Separating xe_vma- and page-table state

Wed Mar 13 03:16:50 UTC 2024

On Tue, Mar 12, 2024 at 08:16:24PM -0600, Zeng, Oak wrote:
> Hi Matt,
> 
> > -----Original Message-----
> > From: Brost, Matthew <matthew.brost at intel.com>
> > Sent: Tuesday, March 12, 2024 9:27 PM
> > To: Zeng, Oak <oak.zeng at intel.com>
> > Cc: Thomas Hellström <thomas.hellstrom at linux.intel.com>; intel-
> > xe at lists.freedesktop.org
> > Subject: Re: Separating xe_vma- and page-table state
> > 
> > On Tue, Mar 12, 2024 at 05:02:20PM -0600, Zeng, Oak wrote:
> > > Hi Thomas,
> > 
> > Going to reply to both Thomas and Oak to not split this thread.
> > 
> > >
> > > > -----Original Message-----
> > > > From: Thomas Hellström <thomas.hellstrom at linux.intel.com>
> > > > Sent: Tuesday, March 12, 2024 3:43 AM
> > > > To: intel-xe at lists.freedesktop.org
> > > > Cc: Brost, Matthew <matthew.brost at intel.com>; Zeng, Oak
> > > > <oak.zeng at intel.com>
> > > > Subject: Separating xe_vma- and page-table state
> > > >
> > > > Hi,
> > > >
> > > > It's IMO become apparent both in the system allocator discussion and in
> > > > the patch that enables the presence of invalid vmas
> > > > that we need to be
> > > > better at separating xe_vma and page-table state, so that xe_vma state
> > > > would contain things that are mostly immutable and that the user
> > > > requested: PAT index, memory attributes, requested tile presence etc,
> > > > whereas the page-table state would contain mutable state like actual
> > > > tile presence, invalidaton state and MMU notifier.
> > 
> > Thomas:
> > 
> > 100% agree with the idea. There are 2 distict parts of xe_vma - what I
> > call GPUVM state and PT state.
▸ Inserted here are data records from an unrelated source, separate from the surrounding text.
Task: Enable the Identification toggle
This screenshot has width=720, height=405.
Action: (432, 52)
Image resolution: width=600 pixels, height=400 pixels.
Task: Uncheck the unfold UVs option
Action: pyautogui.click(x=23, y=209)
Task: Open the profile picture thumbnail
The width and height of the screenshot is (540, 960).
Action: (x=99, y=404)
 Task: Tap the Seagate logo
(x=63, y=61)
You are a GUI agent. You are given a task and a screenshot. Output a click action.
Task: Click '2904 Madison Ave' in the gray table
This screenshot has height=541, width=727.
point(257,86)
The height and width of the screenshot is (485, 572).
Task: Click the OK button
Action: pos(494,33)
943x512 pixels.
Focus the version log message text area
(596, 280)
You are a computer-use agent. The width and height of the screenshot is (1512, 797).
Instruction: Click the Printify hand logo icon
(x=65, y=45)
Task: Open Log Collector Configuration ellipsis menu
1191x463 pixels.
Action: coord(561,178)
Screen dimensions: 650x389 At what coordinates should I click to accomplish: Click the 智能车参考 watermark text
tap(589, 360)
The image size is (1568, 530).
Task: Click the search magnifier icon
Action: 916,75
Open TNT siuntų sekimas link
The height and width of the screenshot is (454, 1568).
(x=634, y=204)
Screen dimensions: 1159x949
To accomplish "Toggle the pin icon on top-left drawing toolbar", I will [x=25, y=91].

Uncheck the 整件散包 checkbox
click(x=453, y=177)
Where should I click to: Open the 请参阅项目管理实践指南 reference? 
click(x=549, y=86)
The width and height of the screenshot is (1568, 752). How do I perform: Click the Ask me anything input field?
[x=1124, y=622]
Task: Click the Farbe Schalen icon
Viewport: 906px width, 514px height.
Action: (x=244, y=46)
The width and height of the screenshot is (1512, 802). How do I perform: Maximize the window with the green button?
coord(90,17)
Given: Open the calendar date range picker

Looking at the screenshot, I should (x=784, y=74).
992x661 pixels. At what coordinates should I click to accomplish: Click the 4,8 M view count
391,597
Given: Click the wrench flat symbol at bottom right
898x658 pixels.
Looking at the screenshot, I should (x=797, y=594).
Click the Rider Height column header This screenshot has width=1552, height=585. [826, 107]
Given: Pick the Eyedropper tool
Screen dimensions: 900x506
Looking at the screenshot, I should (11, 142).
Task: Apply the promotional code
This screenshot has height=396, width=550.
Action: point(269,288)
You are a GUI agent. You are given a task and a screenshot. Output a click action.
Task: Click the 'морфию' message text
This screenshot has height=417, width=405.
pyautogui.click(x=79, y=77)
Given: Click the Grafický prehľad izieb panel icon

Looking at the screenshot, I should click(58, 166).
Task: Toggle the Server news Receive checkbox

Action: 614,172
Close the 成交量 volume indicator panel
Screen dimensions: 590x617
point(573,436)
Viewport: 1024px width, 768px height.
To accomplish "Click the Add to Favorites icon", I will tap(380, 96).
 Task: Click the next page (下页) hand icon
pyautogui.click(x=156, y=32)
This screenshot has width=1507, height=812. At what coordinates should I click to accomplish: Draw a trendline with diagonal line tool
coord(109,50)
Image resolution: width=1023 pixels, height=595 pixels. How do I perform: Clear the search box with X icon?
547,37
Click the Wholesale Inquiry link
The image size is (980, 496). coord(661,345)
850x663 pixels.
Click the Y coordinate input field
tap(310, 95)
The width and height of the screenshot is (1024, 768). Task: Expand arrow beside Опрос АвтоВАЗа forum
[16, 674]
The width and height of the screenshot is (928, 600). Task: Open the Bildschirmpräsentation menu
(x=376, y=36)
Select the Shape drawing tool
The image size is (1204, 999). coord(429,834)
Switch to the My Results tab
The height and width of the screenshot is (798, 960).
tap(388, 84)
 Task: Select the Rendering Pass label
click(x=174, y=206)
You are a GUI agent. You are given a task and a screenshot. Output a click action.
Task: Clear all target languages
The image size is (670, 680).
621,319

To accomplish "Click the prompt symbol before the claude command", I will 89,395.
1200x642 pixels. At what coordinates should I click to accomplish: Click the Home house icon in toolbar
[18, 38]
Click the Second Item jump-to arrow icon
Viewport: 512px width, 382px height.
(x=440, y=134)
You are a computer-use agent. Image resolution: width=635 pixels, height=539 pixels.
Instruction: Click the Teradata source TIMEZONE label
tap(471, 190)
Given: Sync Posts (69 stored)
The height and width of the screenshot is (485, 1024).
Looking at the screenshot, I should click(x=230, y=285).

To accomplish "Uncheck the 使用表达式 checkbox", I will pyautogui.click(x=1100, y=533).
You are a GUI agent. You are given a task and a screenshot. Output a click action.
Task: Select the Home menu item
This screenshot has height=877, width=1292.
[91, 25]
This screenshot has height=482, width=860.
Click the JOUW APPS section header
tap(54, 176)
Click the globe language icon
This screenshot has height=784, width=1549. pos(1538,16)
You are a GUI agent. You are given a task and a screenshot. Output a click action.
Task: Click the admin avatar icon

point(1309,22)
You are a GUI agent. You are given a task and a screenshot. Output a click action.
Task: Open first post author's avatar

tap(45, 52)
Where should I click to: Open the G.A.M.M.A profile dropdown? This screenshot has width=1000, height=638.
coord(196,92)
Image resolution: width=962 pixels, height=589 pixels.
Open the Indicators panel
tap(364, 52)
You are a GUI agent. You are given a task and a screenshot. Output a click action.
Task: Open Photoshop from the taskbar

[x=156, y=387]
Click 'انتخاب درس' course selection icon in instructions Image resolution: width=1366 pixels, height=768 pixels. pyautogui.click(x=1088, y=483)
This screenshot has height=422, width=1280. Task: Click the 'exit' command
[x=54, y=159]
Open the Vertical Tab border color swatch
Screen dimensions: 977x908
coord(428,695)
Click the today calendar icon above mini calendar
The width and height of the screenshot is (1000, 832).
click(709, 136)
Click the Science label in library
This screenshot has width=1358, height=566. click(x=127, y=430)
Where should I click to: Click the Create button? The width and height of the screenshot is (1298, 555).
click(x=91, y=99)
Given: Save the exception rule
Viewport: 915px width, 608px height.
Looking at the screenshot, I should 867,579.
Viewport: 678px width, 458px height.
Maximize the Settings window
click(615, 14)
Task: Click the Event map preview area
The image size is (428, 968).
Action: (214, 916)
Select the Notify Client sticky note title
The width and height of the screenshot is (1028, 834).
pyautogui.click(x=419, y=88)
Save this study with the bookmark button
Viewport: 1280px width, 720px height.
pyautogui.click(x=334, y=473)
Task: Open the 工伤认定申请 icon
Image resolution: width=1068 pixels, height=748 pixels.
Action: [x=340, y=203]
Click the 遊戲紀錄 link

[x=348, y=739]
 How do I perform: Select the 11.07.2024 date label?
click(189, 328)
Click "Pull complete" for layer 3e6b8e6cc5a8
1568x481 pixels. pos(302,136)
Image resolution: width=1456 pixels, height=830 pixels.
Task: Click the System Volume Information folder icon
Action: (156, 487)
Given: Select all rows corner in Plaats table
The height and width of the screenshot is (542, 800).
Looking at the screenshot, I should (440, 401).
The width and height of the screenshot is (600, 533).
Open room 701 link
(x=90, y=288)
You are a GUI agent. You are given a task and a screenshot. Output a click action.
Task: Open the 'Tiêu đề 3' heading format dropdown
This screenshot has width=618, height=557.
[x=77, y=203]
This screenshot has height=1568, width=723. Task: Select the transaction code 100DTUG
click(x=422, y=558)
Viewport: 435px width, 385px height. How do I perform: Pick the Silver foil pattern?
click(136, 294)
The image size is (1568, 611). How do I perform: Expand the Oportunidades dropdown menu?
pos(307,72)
In addition, there is what I call IOCTL
> > state (sync objs, etc...) that is updated in various places in xe_vm.c.
> > 
> > Functions to update these respective states should be clearly seperated.
> > In the current implementaion is a complete mess in this regard, you
> > mention xe_vm_unbind_vma below, in its current state there is no way
> > this function could be easily be reused.
> > 
> > My series [1] vastly improves this seperation. It still could be split a
> > bit better though. In my next rebase I can look at this series through
> > the lens of clearly maintaining seperation + likely update [2] to do an
> > unbind rather than a invalidation.
> > 
> > [1] https://patchwork.freedesktop.org/series/125608/
> > [2] https://patchwork.freedesktop.org/series/130935/
> > 
> > >
> > > It is a valid reasoning to me... if we want to do what community want us to do
> > with system allocator,
> > > And if we want to meet our umd's requirement of "free w/o vm_unbind", yes,
> > we need this "invalid" vma concept.
> > >
> > > The strange thing is, it seems Matt can still achieve the goal without introducing
> > invalid vma concept... it doesn't look like he has
> > > This concept in his patch....
> > >
> > 
> > Oak:
> > 
> > I'm a little confused by what mean by "invalid" vma concept. Does
> > that mean no GPU backing or page tables? That is essentially what I call
> > system allocator VMA in [3], right?
> 
> Thomas also mentioned this "invalid vmas" concept. Here is my understanding:
> 
> 1) from the system allocator discussion: we introduced a gigantic vma which is invalid because address in this gigantic vma are not a valid gpu address.
> When we create a vma in gpu page fault handler, we carve out a vma from gigantic vma, this vma is a valid vma. 
> 
> Note there is subtle difference b/t invalid vma and vma without backing or page table. A valid vma can be migrated to system memory and at that time it lost its gpu backing or gpu page table but it is still a valid vma.
> 
> In the POC code you give, you don't the migration logic, so you don't need the note of "invalid vma".
> 

We have gotten a little off topic from original point of this thread...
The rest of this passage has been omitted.